The volume was first published in late 2002 to good notices.
The nearly 500-page tome covers the entire life and career of Ludlam, who died in 1987 of AIDS at the young age of 44. By the time of his death, he had overseen for two decades the creative output of the Ridiculous Theatrical Company, the outrageous and influential troupe he founded in New York City in 1967.

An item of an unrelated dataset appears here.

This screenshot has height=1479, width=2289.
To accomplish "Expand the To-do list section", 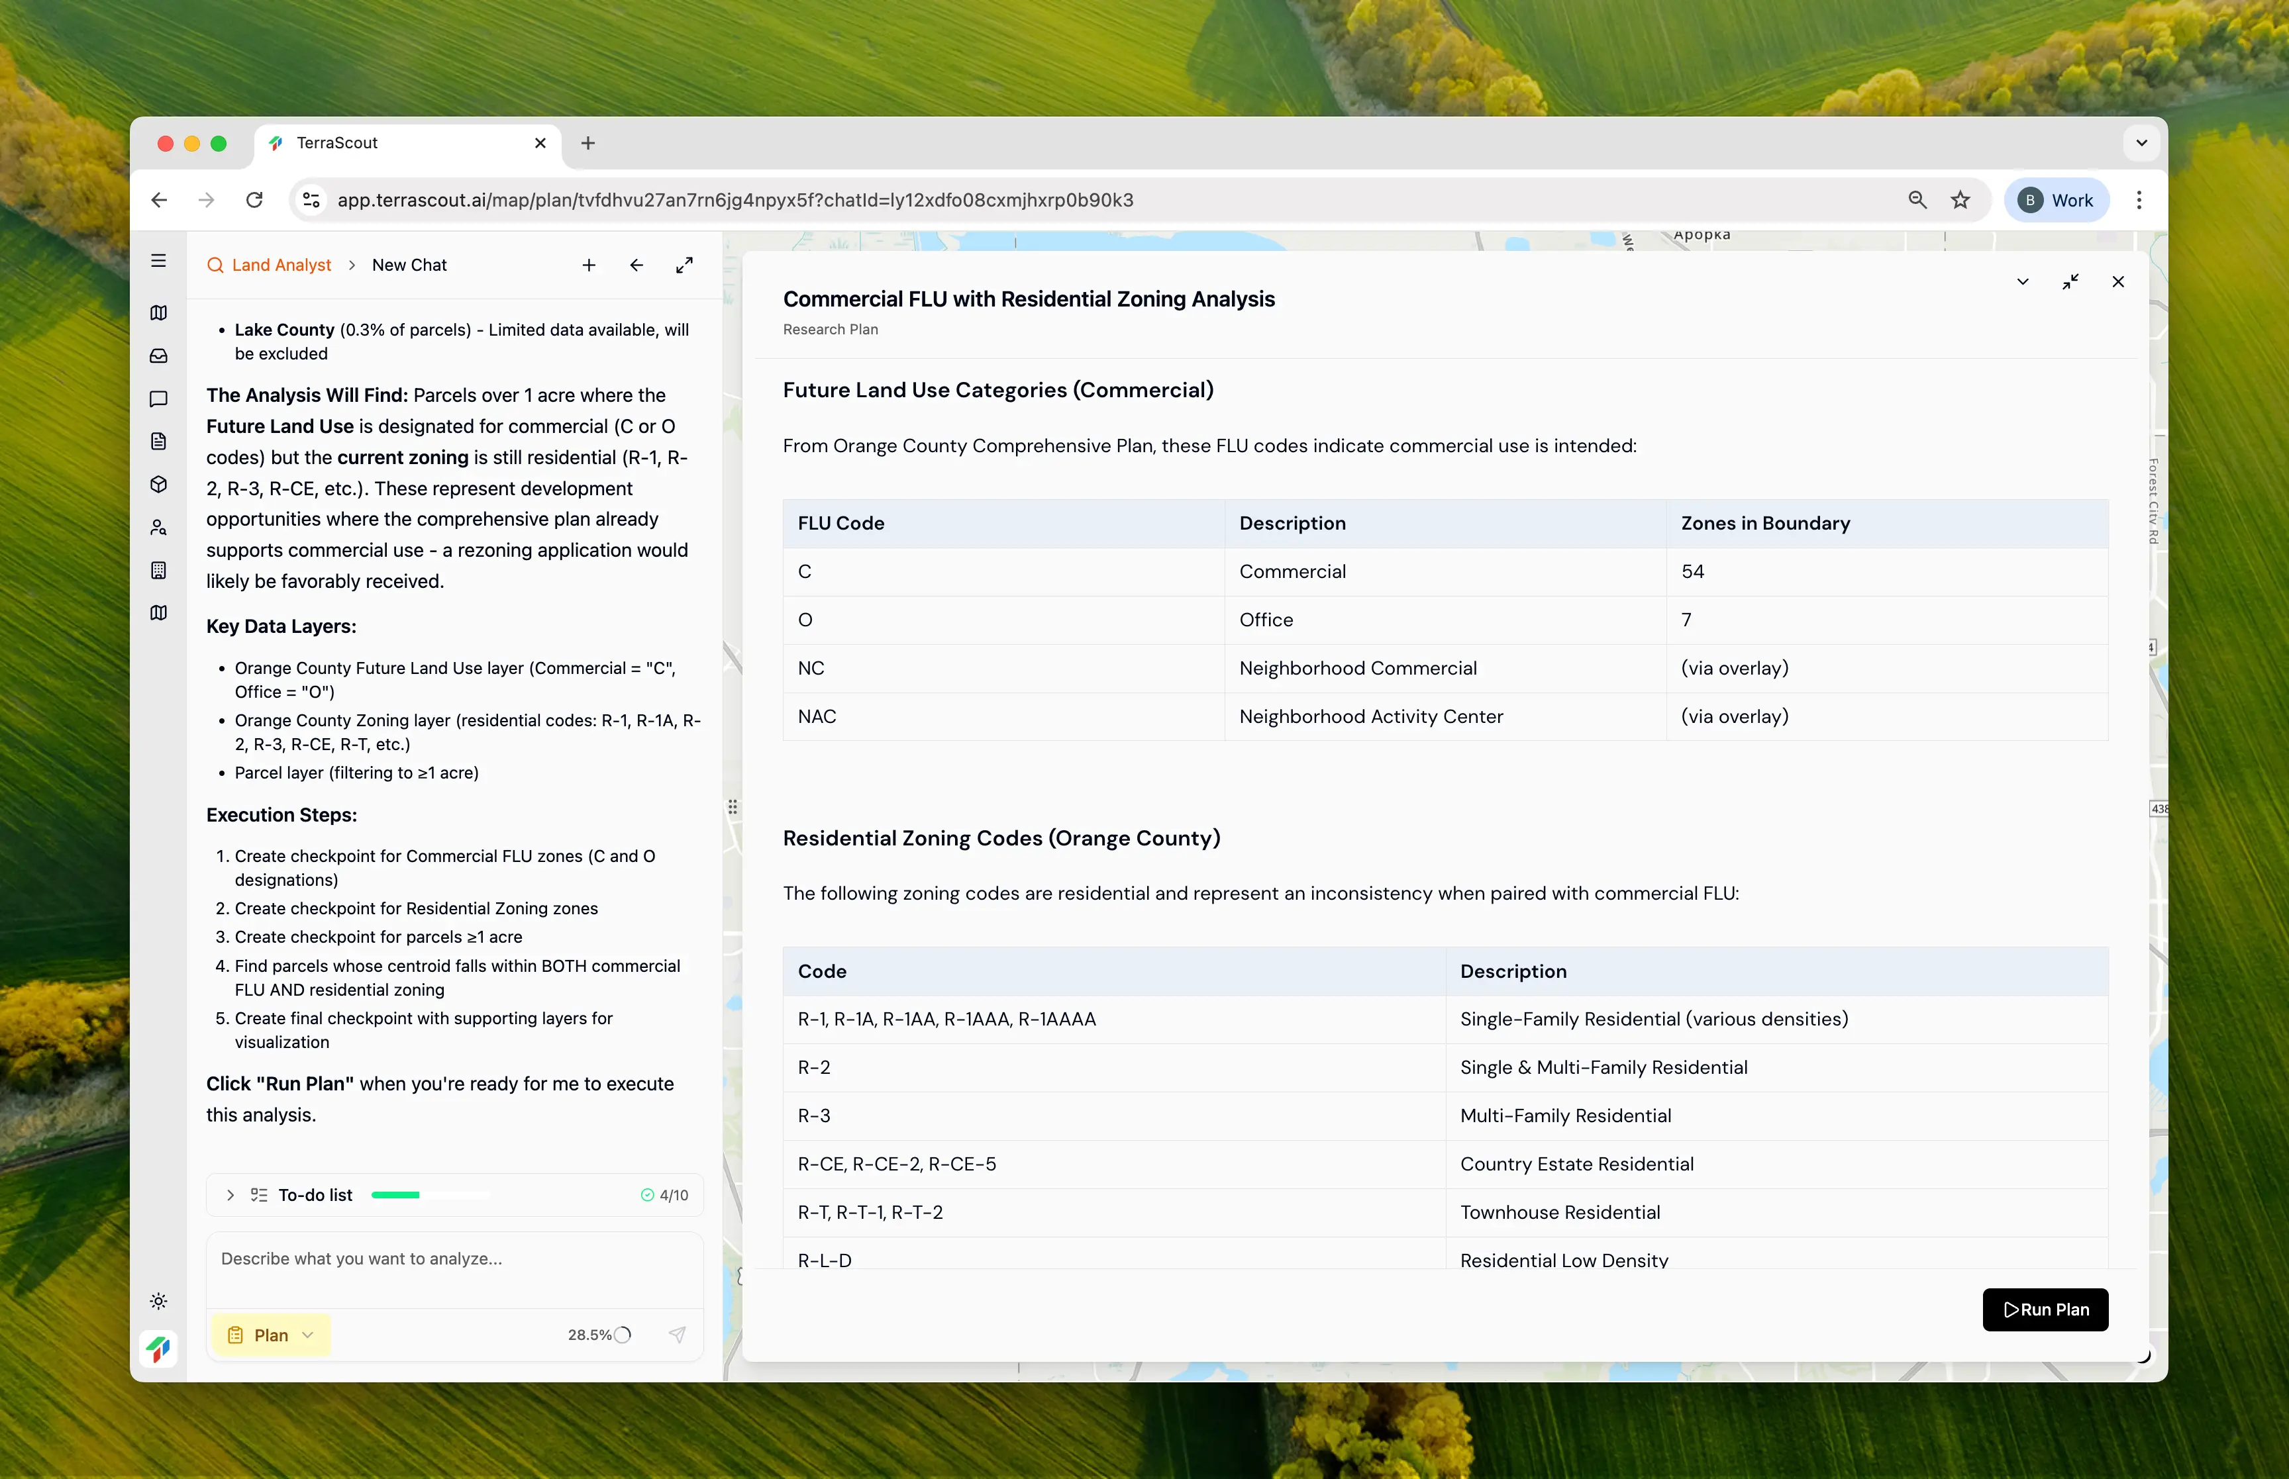I will coord(231,1195).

Ludlam penned most of the plays which RTC produced, including such noteworthy successes as Bluebeard, Camille and The Mystery of Irma Vep. The company's productions were known for their outlandish brand of camp melodrama and gender-bending performances. Ludlam typically starred, often in drag and in fantastical, over-the-top costumes and make-up. Among the other RTC regulars were Bill Vehr, Christopher Scott, Black-Eyed Susan, Lola Pashalinksi, Steven Samuels, and Everett Quinton, who would run the theatre for a few years following Ludlam's death.

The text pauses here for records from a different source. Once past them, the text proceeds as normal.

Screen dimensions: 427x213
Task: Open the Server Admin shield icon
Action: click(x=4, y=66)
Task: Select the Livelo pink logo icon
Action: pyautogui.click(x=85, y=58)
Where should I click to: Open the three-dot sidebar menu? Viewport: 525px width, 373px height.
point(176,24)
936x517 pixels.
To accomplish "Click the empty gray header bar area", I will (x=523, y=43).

In preparation for the biography, which he began 14 years ago, Kaufman interviewed all the above artists, as well as a roll call of downtown theatre personalitites, including Penny Arcade, Eric Bentley, Charles Busch, Ethyl Eichelberger, William Hoffman, Joseph Papp and Ross Wetzsteon.
Kaufman is the former theatre critic for the New York Daily News and has written for the New York Times, The Village Voice and The Nation.